►

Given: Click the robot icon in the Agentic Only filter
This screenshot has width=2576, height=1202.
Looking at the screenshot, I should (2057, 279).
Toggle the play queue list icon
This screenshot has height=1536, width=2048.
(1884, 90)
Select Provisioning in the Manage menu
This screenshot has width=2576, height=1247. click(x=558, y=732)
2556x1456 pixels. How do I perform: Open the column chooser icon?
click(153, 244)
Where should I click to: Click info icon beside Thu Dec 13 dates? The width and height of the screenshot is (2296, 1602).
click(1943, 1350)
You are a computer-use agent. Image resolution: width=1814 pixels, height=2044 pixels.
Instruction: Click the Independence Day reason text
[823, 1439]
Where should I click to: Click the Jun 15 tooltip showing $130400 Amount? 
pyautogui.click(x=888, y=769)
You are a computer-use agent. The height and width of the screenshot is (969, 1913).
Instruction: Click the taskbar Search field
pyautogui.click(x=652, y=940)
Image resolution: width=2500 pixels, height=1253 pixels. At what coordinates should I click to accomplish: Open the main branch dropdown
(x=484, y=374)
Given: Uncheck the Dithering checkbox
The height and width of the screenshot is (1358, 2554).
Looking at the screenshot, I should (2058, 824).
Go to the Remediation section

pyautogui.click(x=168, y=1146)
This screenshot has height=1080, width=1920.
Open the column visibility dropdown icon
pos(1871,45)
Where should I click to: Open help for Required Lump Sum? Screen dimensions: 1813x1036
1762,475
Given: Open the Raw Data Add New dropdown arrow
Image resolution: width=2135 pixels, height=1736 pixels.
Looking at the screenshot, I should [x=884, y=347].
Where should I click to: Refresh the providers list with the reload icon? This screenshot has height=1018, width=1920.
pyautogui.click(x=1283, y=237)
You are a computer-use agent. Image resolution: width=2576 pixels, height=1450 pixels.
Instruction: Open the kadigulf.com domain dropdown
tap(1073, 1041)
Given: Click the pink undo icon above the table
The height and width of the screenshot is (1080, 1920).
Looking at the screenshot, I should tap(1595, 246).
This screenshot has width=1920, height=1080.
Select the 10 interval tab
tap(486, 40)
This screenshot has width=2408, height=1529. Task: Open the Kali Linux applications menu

◄

EXERCISE – Restate the records above word for word, omitting nothing.

OUTPUT OF THE TASK –
Given: Click the robot icon in the Agentic Only filter
This screenshot has width=2576, height=1202.
Looking at the screenshot, I should (2057, 279).
Toggle the play queue list icon
This screenshot has height=1536, width=2048.
(1884, 90)
Select Provisioning in the Manage menu
This screenshot has width=2576, height=1247. click(x=558, y=732)
2556x1456 pixels. How do I perform: Open the column chooser icon?
click(153, 244)
Where should I click to: Click info icon beside Thu Dec 13 dates? The width and height of the screenshot is (2296, 1602).
click(1943, 1350)
You are a computer-use agent. Image resolution: width=1814 pixels, height=2044 pixels.
Instruction: Click the Independence Day reason text
[823, 1439]
Where should I click to: Click the Jun 15 tooltip showing $130400 Amount? 
pyautogui.click(x=888, y=769)
You are a computer-use agent. The height and width of the screenshot is (969, 1913).
Instruction: Click the taskbar Search field
pyautogui.click(x=652, y=940)
Image resolution: width=2500 pixels, height=1253 pixels. At what coordinates should I click to accomplish: Open the main branch dropdown
(x=484, y=374)
Given: Uncheck the Dithering checkbox
The height and width of the screenshot is (1358, 2554).
Looking at the screenshot, I should (2058, 824).
Go to the Remediation section

pyautogui.click(x=168, y=1146)
This screenshot has height=1080, width=1920.
Open the column visibility dropdown icon
pos(1871,45)
Where should I click to: Open help for Required Lump Sum? Screen dimensions: 1813x1036
1762,475
Given: Open the Raw Data Add New dropdown arrow
Image resolution: width=2135 pixels, height=1736 pixels.
Looking at the screenshot, I should [x=884, y=347].
Where should I click to: Refresh the providers list with the reload icon? This screenshot has height=1018, width=1920.
pyautogui.click(x=1283, y=237)
You are a computer-use agent. Image resolution: width=2576 pixels, height=1450 pixels.
Instruction: Open the kadigulf.com domain dropdown
tap(1073, 1041)
Given: Click the pink undo icon above the table
The height and width of the screenshot is (1080, 1920).
Looking at the screenshot, I should tap(1595, 246).
This screenshot has width=1920, height=1080.
Select the 10 interval tab
tap(486, 40)
This screenshot has width=2408, height=1529. Task: Open the Kali Linux applications menu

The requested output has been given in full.